I squeeze my eyes close, attempting to soothe the ache there. “Please, Elle, just don’t say anything.”

I feel her move next to me as she snuggles up to me, laying her head on my shoulder. “I know you miss her,” she starts, voice breaking, “I miss her. God do I miss her. But she wouldn’t want this.”

I feel the tear slip down the side of my cheek, grateful that it’s on the opposite side to where Elle’s head lays. I can’t break in front of her, because she would hold onto me and never let go. Forcing herself to keep the pieces of me intact, but I’ve been broken for so long that I don’t even have all my pieces anymore, Taylor took the last one and ripped it to shreds. No one else even dares to say her name in front of me, but Elle always pushes. She understands in a way my brothers don’t, she was there.

We both felt that feeling of powerlessness as she was dragged into the room already abused and covered in bruises. We felt that stab of pain as the bag was lifted off her head and her scared eyes locked on ours. And we both watched helplessly and in horror as Greg slid the knife across her throat before letting her lifeless body hit the concrete of the warehouse. No one could possibly understand the pain of that without being there to witness it. It’s why she seeks me out, it’s not just for me, but for her as well, we get each other in a way others don’t, in a way they shouldn’t. But how can I possibly try and be an anchor for her pain when I can’t even manage my own?
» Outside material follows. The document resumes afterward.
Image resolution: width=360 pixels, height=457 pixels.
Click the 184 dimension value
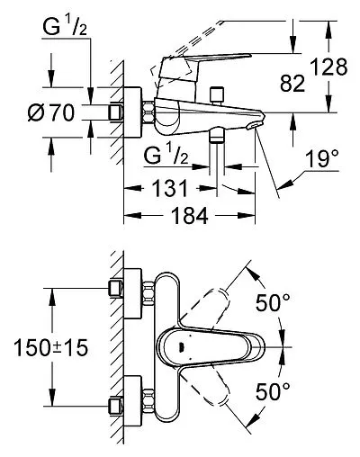pyautogui.click(x=189, y=215)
When she realizes I’m not going to answer she continues. “Rachel wouldn’t want this, none of this was your fault.”

I scoff and she stops, sitting up to look at me, and I know the moment she sees the tears in my eyes because she freezes, barely whispering my name.
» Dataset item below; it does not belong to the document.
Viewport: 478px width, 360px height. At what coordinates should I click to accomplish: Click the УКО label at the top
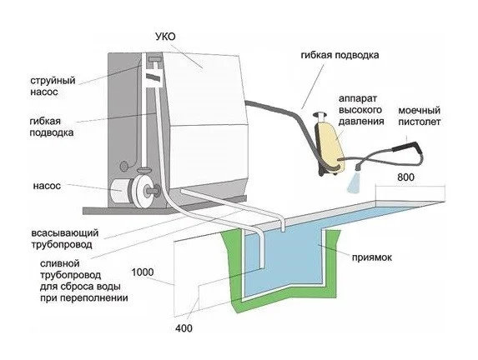coord(165,37)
I shoot off the bed, wiping my cheeks as I go. “I should have protected them, I should have done better, I could have done better, but instead I did nothing.” I take a deep breath as that same wrecking ball of pain crashes into my chest anytime I think about them. I may have been too young to save Rachel, but with Taylor it was different.

I look back to Elle and see her watching me, nothing but love in her eyes and it makes me sick to my stomach. “I just stood there, Elle. I just stood there while that sick fuck was forcing you to marry him, and I did nothing.” My voice breaks on the last word, and she moves to get off the bed to come towards me, but I halt her with my hand. If she comes to me now I will break completely, break beyond repair, never to be fixed again. I refuse to drag her or anyone else down with me.
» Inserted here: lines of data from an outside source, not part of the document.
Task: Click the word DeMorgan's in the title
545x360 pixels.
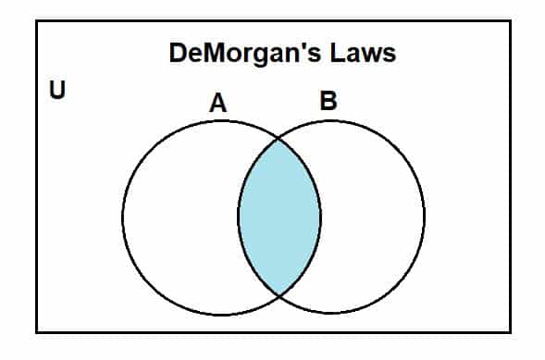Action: coord(242,53)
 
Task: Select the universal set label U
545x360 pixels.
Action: coord(56,93)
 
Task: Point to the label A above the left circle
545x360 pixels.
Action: coord(217,104)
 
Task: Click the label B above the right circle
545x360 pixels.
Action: coord(328,101)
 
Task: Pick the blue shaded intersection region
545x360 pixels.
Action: coord(279,217)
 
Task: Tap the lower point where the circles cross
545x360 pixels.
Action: coord(279,295)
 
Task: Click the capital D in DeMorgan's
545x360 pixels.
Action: coord(178,53)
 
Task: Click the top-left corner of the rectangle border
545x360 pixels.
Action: coord(37,21)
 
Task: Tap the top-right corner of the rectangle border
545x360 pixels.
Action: coord(510,21)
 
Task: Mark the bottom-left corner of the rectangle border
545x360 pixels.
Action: coord(37,331)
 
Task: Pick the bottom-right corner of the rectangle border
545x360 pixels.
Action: coord(510,331)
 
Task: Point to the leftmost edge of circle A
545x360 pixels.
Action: coord(123,218)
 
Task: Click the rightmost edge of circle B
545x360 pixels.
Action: coord(425,218)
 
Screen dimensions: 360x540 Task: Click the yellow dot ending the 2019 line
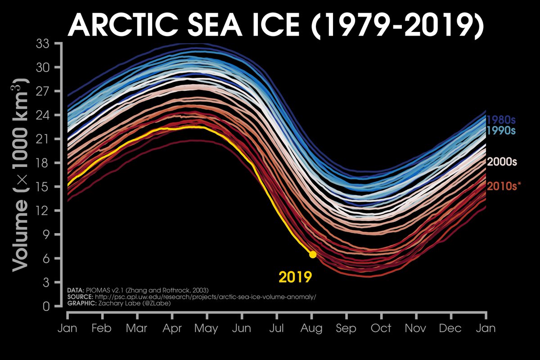[312, 254]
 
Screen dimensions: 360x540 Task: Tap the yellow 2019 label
[295, 276]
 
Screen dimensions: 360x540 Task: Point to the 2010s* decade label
[504, 185]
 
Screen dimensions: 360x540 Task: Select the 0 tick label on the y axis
[46, 306]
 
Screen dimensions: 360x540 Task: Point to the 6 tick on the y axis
[46, 258]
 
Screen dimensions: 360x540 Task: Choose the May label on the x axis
[206, 328]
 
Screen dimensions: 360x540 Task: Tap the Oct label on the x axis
[381, 328]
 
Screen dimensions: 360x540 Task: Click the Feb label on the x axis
[102, 328]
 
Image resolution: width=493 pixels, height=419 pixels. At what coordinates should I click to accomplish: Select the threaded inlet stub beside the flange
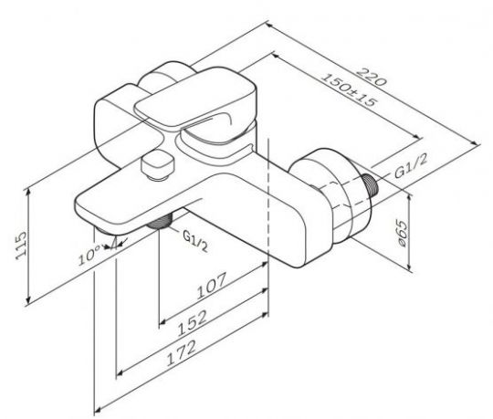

“I did nothing,” I repeat. “He slit her throat,” I gasp, “He slit Taylor’s throat right there in front of us.” I take another breath as the memory washes over me, every pain receptor in my body aching, screaming at me to inhale something to numb it. “He killed her and I did nothing.”

“Jace, you were hurt, we had just been in the crash, we were tied up, I was right there with you, doing nothing. There was nothing to be done.” She’s pleading now, tears in her own eyes at her memory of it, and I want to comfort her. To wipe them away and tell her everything is okay, but how can I do that when it would just be a lie? It’s not okay, it will never be okay.

I can’t be here, I can’t do this. I move to walk past her, but she grabs my arm tight in her hands. Hands I know could take me down if she wanted to. “They’re gone, Jace,” she whispers. “And I know you know how sorry I am about that, but you’re not. We’re not. I’m right here for you, just let me in.”